DOCUMENT EXCERPT.
#Slow going copying source of a monorepo?

1 messages · Page 1 of 1 (latest)

burnt bone
#

I'm just starting to play with Dagger on one of our monorepos, and I was taking the initial stance of "just copy the source of the repo into the container we're building" using client.filesystem.".".read and just reading the whole thing in.

This turns out to be not such a good idea and it took... forever 🙂 Particularly if the repo as a working repo contains "junk" like python virtual envs, build artifacts, etc. So... fine, the "right" thing is probably to copy in only the parts of the repo that matter for a particular task, but that can also get tedious for different reasons ("woops, forgot to copy this directory... ok, woops, forgot to copy this other directory...").

What's the best practice for a monorepo then? Try to "mount" the whole thing in read-only somehow? Copy only the parts needed for particular tasks? Just curious; trying to get this to play nicely with the established build tools (pants, bazel, etc) is also... just tricky.

stark crest
fallow belfry
#

@wide monolith @devout bluff we'll need to implement this properly in 0.3.x; right now we special-case node_modules.

SOURCE DATA.
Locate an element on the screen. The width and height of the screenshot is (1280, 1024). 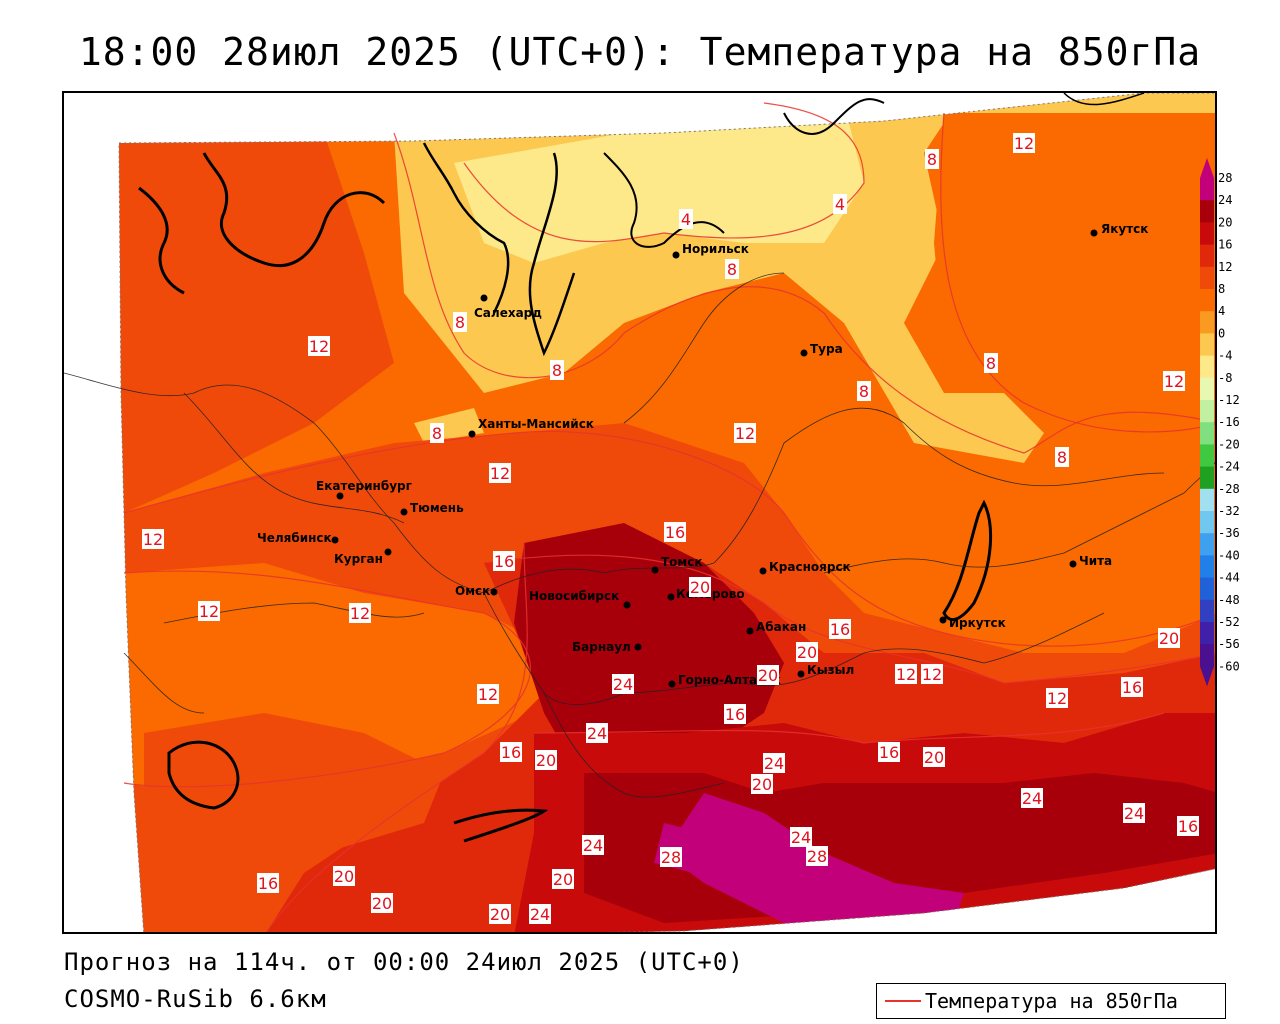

TASK LIST.
1. In the forum thread about copying a monorepo into Dagger, which directory does the final reply say is currently special-cased?
2. Continue the forum thread about copying a monorepo into Dagger from its final reply.

ACTIVITY ANSWERS.
1. node_modules

2.
we could respect .dockerignore or come up with our own .daggerignore. it's not too difficult: https://github.com/vito/bass/blob/df94cc9db27055ee14b8f638f86d6641cd86ba58/pkg/runtimes/buildkit.go#L980-L997 - but it probably gets a little trickier if you want to respect it for each sub-directory, not sure what the Docker semantics are regarding that

alternatively we could add exclude: [String!] params to Host.workdir and Host.directory.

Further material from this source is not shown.